1. Saying “I love you” immediately before, during, or after sex doesn’t count. **

2. Real men can drive stick.

3. I will leave if you lie.**

4. You are cute in raglan-sleeved T-shirts (two-toned baseball undershirts).

5. I’m convinced I’m pregnant and obsess about it for 24 to 48 hours before my period, even when I have no reason to think so. **

6. I love it when you hug me from behind and whisper into my ear. **

7. “Fine” is never an appropriate response when I ask you how I look.**

8. Most of the time when I fantasize, it’s about you. **

9. I’m terrified of becoming my mother, even though I admire her.

10. I get turned on simply seeing that I have an e-mail from you.

11. I expect you to call me. **

12. Only rock stars are allowed to wear leather pants.

13. I’m scared of losing my independence. **

14. I’m more forgiving of you than I should be.**

15. Oral sex is your get-out-of-the-dog-house-free card.

16. You did something bad. I seem cool with it. I’m not. **

17. If I’m not having sex with you it is because I am, A- having a fat day; B- not feeling “connected” to you; C- blackmailing you to get something I want.

18. Shoes determine whether you’re fashionable or not. **

19. I own a Debbie Gibson CD and I’m not afraid to use it.

20. When I compare my tummy to a kangaroo pouch, say nothing.

21. A man I love plans the occassional fancy-shmancy dress up date and impromptu weekend getaways, and he buys my favorite candy in advance when we’re just going to the movies.

22. You look hot in hooded clothing items.
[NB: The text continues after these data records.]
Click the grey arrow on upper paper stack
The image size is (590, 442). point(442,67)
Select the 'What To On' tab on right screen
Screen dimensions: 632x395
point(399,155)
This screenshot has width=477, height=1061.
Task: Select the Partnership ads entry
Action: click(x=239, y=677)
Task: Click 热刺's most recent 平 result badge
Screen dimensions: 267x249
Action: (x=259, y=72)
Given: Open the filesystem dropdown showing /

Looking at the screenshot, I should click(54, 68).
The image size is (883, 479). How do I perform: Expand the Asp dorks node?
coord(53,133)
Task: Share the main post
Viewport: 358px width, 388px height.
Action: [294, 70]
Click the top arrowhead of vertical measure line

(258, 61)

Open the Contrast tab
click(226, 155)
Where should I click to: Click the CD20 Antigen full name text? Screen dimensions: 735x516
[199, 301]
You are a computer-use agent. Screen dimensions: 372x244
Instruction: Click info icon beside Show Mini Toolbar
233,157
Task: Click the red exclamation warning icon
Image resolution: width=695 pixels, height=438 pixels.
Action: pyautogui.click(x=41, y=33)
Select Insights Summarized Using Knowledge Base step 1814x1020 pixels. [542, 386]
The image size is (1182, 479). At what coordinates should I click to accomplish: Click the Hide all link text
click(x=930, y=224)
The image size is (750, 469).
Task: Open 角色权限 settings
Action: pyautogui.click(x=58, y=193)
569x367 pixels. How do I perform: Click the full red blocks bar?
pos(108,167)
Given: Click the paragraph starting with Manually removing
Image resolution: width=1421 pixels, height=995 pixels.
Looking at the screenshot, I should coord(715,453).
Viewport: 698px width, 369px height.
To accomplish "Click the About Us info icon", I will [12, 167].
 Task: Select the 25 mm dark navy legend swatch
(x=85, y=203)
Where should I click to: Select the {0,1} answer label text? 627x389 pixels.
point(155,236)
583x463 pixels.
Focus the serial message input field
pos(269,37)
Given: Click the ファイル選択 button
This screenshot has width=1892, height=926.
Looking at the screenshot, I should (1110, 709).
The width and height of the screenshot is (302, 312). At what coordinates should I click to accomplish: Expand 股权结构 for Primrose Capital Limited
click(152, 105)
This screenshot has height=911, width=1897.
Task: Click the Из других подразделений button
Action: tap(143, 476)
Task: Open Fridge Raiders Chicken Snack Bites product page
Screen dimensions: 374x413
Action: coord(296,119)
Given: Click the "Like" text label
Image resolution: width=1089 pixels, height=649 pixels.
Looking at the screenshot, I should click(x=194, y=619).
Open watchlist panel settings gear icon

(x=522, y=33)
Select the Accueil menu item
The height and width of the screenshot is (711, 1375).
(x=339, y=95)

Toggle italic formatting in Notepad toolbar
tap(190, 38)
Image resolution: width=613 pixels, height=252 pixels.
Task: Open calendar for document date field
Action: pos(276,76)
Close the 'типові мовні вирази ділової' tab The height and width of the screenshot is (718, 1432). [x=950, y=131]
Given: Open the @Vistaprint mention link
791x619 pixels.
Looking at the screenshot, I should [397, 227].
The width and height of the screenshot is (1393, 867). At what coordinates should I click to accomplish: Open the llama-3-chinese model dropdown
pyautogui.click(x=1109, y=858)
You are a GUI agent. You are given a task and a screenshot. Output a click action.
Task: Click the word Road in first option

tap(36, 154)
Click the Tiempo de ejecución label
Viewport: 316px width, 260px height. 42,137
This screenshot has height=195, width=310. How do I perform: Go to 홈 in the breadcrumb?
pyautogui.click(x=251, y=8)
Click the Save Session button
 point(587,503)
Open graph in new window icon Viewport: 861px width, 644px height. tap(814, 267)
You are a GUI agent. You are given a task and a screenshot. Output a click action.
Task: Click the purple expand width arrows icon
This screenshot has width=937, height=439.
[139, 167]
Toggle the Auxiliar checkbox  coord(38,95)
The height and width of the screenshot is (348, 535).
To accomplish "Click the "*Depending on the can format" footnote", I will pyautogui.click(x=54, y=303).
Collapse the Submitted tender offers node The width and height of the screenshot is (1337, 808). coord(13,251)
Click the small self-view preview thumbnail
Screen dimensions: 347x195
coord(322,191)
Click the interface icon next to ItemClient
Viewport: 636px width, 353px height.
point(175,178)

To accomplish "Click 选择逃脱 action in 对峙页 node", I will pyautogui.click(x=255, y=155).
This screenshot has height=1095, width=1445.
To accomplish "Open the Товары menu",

23. You should never tell me what to do.

24. If I slept over, you owe me breakfast.**

25. My breasts LOVE much licking and sucking.**

26. If you ask me out directly, I will say yes.**

27. I’m very impressed when you ask for my advice. **

28. I’m unimpressed with a man who doesn’t take the lead.**

29. When in doubt, go with a shirt that matches your eye color. **

30. I want to be Madonna.

31. Women get urinary tract infections. So watch (and wash) your fingers.

32. I’m in heaven when you hold my hand.**

33. You’re sexy when you’re shaving, fixing stuff, wearing white T-shirts and jeans, driving, eating a peach, and holding a baby. **

34. I need to hear how you feel about me. OFTEN. Tell me now.

35. Suprises, especially gifts for ME = MORE LOVING.

36. I want to be the best thing that’s ever hapened to you. And for you to recognize this.**

37. If I’m not feeling loved, I will start looking…**

38. Discussion of ex-bf’s and ex-gf’s should be avoided at all costs.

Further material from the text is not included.